--- Dataset records Enclosed Below ---
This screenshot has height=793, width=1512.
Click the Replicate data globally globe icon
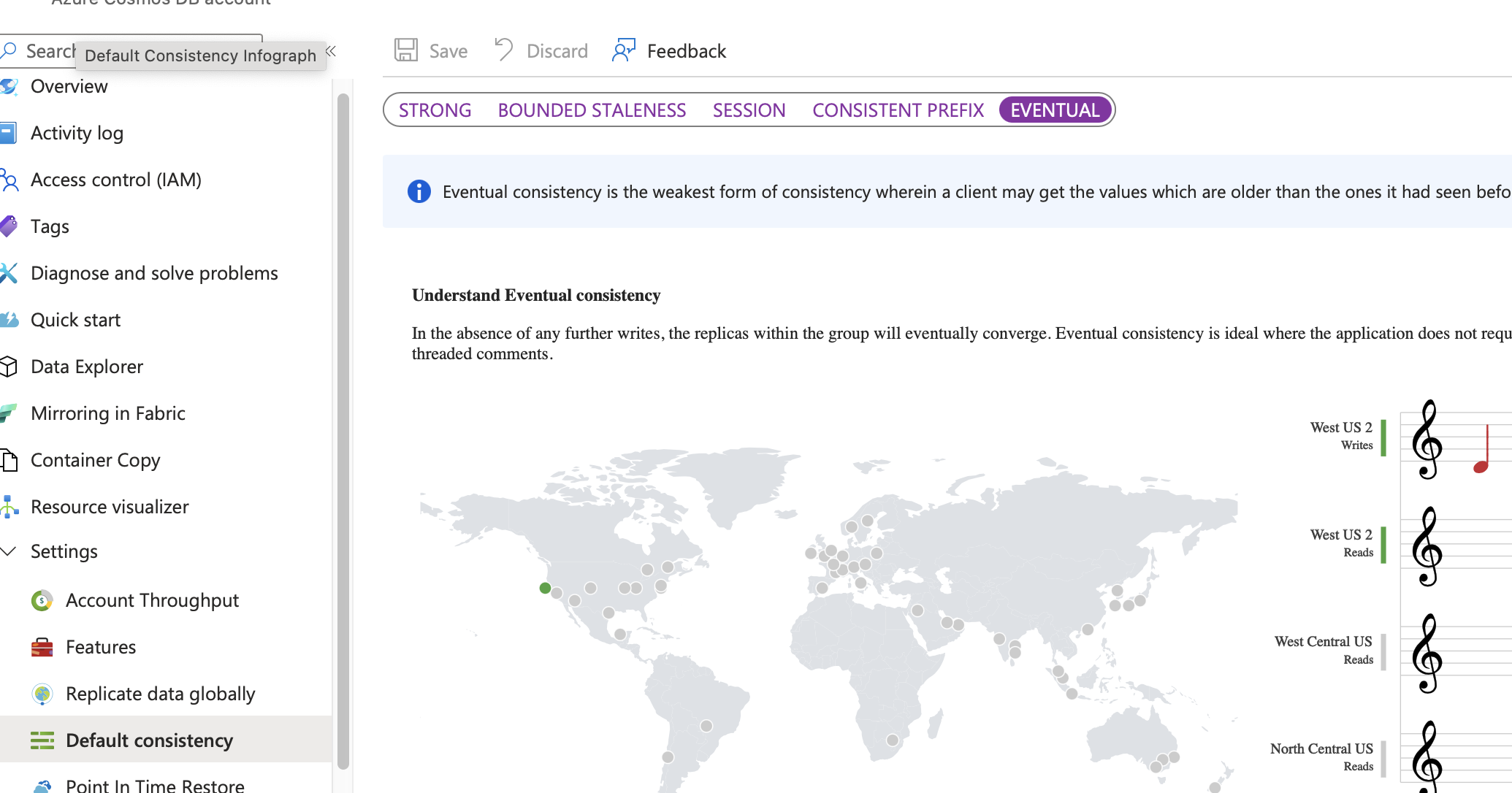pyautogui.click(x=42, y=694)
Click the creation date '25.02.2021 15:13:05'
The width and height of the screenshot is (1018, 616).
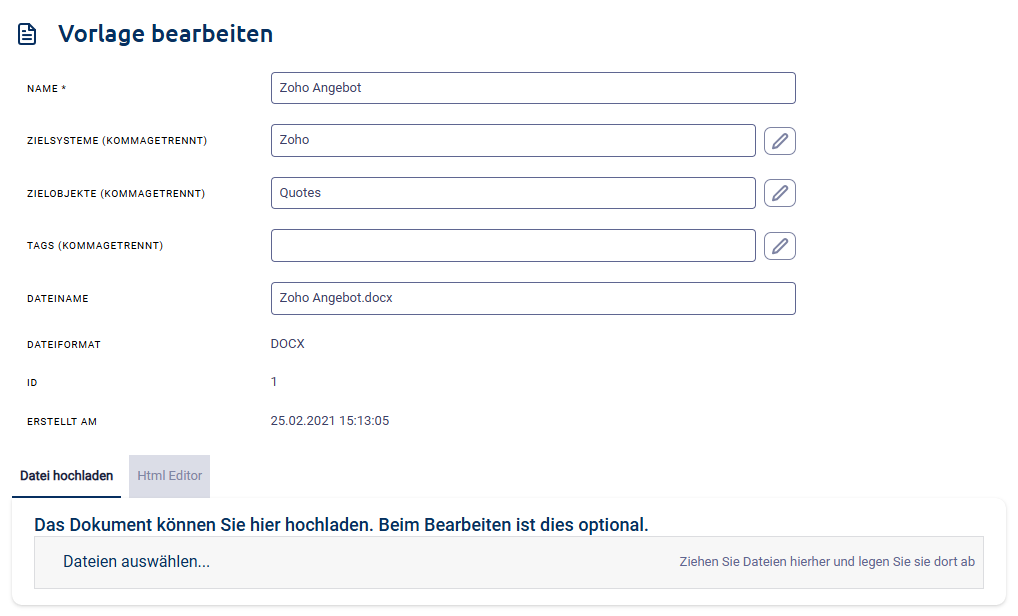pos(330,420)
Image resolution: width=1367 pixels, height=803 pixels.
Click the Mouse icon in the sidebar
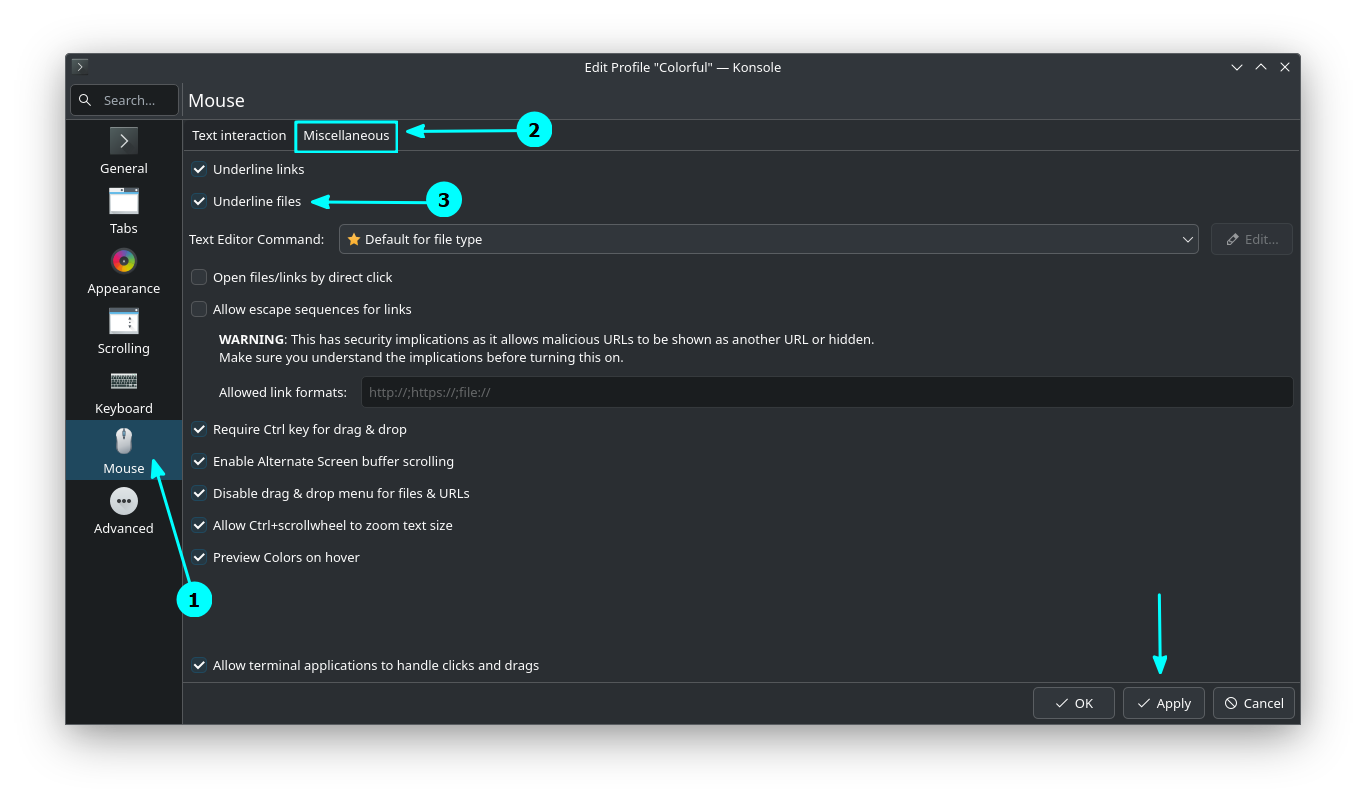pos(123,440)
--- End of Enclosed Dataset records ---
Assignment:
Please print every record exactly as written, without the pictures.

Exercise response:
This screenshot has height=793, width=1512.
Click the Replicate data globally globe icon
pyautogui.click(x=42, y=694)
Click the creation date '25.02.2021 15:13:05'
The width and height of the screenshot is (1018, 616).
pos(330,420)
Image resolution: width=1367 pixels, height=803 pixels.
Click the Mouse icon in the sidebar
pos(123,440)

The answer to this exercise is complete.